What’s hot (and what has cooled off) in customer service?
March 13, 2020
Telias Mats Andreasson has attended the Kundeservicedagane business event every year since 2016. We checked in with him to hear what’s been trending over the past few years. What has been hot, what has cooled off and what is everyone curious about right now?
Hi Mats, do you have any general reflections from this year’s event?
– My experience is that the program this year was broader again, after a couple of years with a narrow focus on chat bots.
Has the chat bot fallen off the leaderboard?
– In a way, you might say that. A survey that was presented showed that many people aren’t very impressed by current chatbots. But rather than seeing this as proof that chatbots are bad, it’s an indication that it is difficult to get it right with new technology at the first attempt. Nothing will be a success if there is no plan and clear goals for the introduction. A good basic rule is not to introduce a chat bot to make money, but to improve customer service.
Is there any other buzzword that has had a lot of space, historically?

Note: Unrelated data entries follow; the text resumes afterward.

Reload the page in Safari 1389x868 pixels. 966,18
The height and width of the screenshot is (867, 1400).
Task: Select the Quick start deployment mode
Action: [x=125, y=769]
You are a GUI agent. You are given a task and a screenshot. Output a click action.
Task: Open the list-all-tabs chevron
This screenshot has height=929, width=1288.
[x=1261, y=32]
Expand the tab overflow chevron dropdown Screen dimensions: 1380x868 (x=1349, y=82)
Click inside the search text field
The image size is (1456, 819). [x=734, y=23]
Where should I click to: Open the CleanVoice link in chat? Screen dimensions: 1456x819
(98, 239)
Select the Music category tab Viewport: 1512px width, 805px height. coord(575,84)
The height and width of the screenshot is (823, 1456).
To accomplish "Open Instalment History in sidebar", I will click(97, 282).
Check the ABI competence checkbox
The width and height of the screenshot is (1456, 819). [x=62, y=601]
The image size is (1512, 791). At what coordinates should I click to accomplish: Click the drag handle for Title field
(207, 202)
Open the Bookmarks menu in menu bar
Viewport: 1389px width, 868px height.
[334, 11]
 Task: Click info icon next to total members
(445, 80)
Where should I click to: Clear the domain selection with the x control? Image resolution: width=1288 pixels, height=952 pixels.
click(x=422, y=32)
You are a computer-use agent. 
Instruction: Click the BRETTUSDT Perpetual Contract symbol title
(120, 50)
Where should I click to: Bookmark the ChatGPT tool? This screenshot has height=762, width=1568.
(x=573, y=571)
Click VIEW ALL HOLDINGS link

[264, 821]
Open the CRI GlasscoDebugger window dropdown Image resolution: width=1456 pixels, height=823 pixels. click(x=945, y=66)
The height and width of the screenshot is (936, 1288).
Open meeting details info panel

– About five years ago, everyone talked about “omnichannel”. But even though the technology is mature, many organizations continue to work in “silos” with one solution for e-mails, another for chat and a third for voice calls. I would say that fewer than 50% of organisations have taken advantage seamless channel switching.
Although focus was broader this year than before, was there still be something that can be highlighted as “hottest”?
– Many people talk about AI and the possibilities of using artificial intelligence to increase the grade of self-service. To make it smarter and to create a better customer experience. Increasingly, people are also seeing the opportunity to use AI to support agents while they are in a conversation or chat. It’s called “next best action” and “real time coach” and is useful for everyone – no matter which side of the handset or screen you are on.